Regulated rutin co-administration reverses mitochondrial-mediated apoptosis in Plasmodium berghei-infected mice

Malarial infection causes apoptosis in hepatocytes. However, it is not known if co-administration of antimalarial drug with rutin will reverse the apoptotic effects of malarial infection. Plasmodium berghei-infected mice were assigned into groups as follows: groups I to III were treated with the vehicle (Parasitised Untreated, PU), 10 mg/kg body weight of Artesunate-Mefloquine (AM) and Dihydroartemisinin-Piperaquine (DP) respectively. Groups IV to VII were treated with AM, DP but co-administered with 100, 200 mg rutin/kg body weight while groups VIII and IX received rutin (100 and 200 mg/kg body weight). Liver mitochondrial Permeability Transition (mPT) and ATPase (mATPase) were determined spectrophotometrically. Caspases 3 and 9 were assayed using ELISA while the levels of bax, cytochrome c release (CCR), p53 and bcl-2 expressions were assayed immunohistochemically.

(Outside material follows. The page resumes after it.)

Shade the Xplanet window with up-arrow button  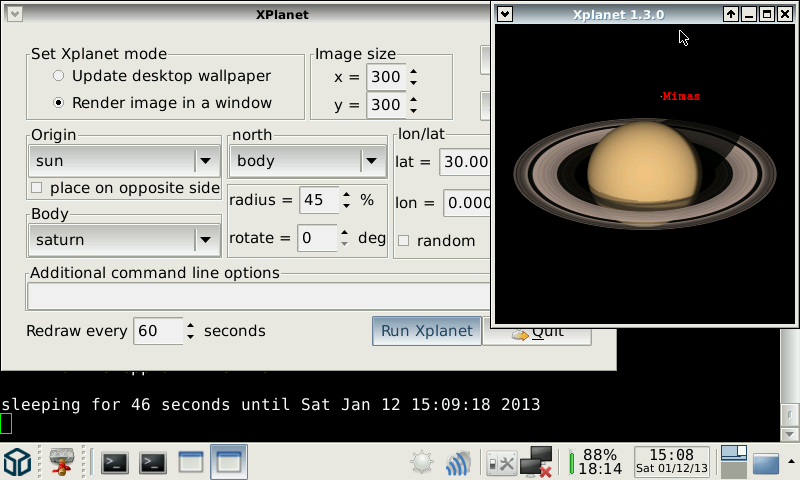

The mPT pore opening fold of 5 (PU), 16 (AM), 14 (AM + 100 mg rutin/kg body weight), 9 (AM + 200 mg rutin/kg body weight), 4(DP), were observed relative to calcium (24) while DP, rutin and their combinations did not open the pore. AM and DP significantly increased caspases 3 and 9 activities, enhanced mATPase activity but co-treatment with rutin (100 mg/kg) decreased these effects significantly. AM + rutin (100 mg/kg body weight) significantly decreased bax, p53, CCR and increased bcl-2 expression. The results showed that supplementing malarial treatment with rutin decreased apoptosis suggesting that rutin supplementation can minimise apoptosis in malarial infection. •Malaria causes mitochondrial dysfunction.•Some antimalarial drugs cause cellular damage.•Rutin ameliorates cell death-inducing potentials of some antimalarial drugs.•Rutin enhances erythrocyte membrane stabilisation.